Цель задания: Процитируете из воспоминаний о стиральной машине дословно отрывок от «У меня были» до «этому учили дочек.» включительно?

Фрагмент текста:
Сколько я себя помню, у нас была стиральная машина.
В "хрущевке" на Шершнева в Белгороде она стояла в ванной, казавшейся мне просторной, где на стеклянной полочке над умывальником лежало мамино "волшебное зеркальце". Мама всегда говорила мне, что видит все, что я делаю. А я, сколько ни подставляла стул и ни пыталась добраться до полочки, никак этого волшебного зеркальца найти не могла.
Не думаю, чтобы у нас было много стирки: в семье было только торе, вещей не так уж и много, а постельное белье мы раз в месяц сдавали в прачечную, дома его не стирали. На всех простынях, пододеяльниках и наволочках, на всех банных полотенцах были пришиты номерки, по которым работники прачечной потом определяли, кому белье возвращать.
Мама складывала все в большой чемодан и такой же большой коричневый баул и папа относил их для стирки и глажки. Однажды утром, после очередных обещаний бросить пить, он ушел с чемоданом и баулом. Я (четырехлетняя? пятилетняя?) боявшаяся его пьяных дебошей и трепетно надеявшаяся, что вот теперь папа будет таким, как все папы в книжках, стояла и смотрела, как мама, тоже радостная от предвкушения нормальной жизни, дает ему список продуктов и как он целует ее, как в темном коридоре за ним закрывается дверь…
Помню, как с каждым часом мамино настроение портилось, как наступил вечер, а папы все не было, как я сидела тихо-тихо, а за окном было холодно и пасмурно, мне было скучно и страшно - я не решалась подходить к маме…
Папа вернулся через пару дней - какой-то взъерошенный и пропахший спиртным.
Наверное, после этого случая мама стала заказывать подвозку - за бельем приезжали и потом привозили чистое, отглаженное и накрахмаленное на дом.
У меня были подружки, у которых дома не было стиральной машины. Нехитрый набор вещей стирался руками.
Вечером все замачивалось в тазике, а наутро затевалась стирка.
Я тогда не особо интересовалась подобными процессами, но помню, что мамы именно этому учили дочек.
Знаю, что в некоторых семьях мамы или бабушки замачивали белье с вечера в ванной и наутро стирали целый день.

Выбранные строки:
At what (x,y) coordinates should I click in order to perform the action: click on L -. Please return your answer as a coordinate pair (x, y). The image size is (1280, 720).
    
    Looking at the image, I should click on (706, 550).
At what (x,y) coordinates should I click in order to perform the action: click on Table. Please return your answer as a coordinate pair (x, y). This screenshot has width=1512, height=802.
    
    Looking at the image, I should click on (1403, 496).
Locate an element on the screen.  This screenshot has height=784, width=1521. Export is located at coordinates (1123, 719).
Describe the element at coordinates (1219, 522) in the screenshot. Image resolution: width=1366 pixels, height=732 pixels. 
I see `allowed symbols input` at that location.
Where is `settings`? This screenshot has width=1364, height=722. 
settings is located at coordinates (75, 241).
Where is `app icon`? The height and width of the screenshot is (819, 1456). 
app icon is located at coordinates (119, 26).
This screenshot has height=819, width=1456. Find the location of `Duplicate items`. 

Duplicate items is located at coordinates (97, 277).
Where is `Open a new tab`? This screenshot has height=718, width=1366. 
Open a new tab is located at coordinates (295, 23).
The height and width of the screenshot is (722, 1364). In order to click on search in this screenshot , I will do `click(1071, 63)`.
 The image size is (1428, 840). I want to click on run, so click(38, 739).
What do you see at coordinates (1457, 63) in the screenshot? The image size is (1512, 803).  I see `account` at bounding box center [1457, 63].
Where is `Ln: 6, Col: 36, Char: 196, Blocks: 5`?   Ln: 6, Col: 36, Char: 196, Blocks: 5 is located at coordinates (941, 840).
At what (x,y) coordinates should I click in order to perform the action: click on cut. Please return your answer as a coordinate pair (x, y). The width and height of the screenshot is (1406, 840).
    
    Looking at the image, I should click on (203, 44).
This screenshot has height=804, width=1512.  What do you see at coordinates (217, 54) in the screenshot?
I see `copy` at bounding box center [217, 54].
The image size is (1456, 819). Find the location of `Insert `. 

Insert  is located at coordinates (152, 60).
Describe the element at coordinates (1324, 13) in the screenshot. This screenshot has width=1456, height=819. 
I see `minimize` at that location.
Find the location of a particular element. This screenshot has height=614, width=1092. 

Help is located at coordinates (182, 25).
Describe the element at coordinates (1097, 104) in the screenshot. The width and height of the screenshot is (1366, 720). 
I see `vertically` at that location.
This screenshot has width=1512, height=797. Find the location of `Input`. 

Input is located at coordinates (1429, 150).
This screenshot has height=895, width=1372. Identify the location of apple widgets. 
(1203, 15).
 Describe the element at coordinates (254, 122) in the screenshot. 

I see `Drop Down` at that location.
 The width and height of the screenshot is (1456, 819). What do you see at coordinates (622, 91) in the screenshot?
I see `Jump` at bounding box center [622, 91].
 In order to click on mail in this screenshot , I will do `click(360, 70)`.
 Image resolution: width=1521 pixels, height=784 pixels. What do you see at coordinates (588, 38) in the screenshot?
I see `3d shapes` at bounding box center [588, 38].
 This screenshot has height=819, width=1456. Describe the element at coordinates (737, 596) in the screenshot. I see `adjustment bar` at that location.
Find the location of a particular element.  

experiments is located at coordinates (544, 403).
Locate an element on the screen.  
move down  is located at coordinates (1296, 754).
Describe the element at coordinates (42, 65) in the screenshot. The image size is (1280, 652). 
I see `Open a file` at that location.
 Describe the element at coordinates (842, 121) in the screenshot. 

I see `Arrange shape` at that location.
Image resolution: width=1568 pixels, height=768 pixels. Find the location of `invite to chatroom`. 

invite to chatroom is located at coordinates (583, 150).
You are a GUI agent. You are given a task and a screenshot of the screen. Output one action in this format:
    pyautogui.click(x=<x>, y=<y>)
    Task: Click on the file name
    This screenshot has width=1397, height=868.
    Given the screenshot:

Ответ к заданию:
У меня были подружки, у которых дома не было стиральной машины. Нехитрый набор вещей стирался руками.
Вечером все замачивалось в тазике, а наутро затевалась стирка.
Я тогда не особо интересовалась подобными процессами, но помню, что мамы именно этому учили дочек.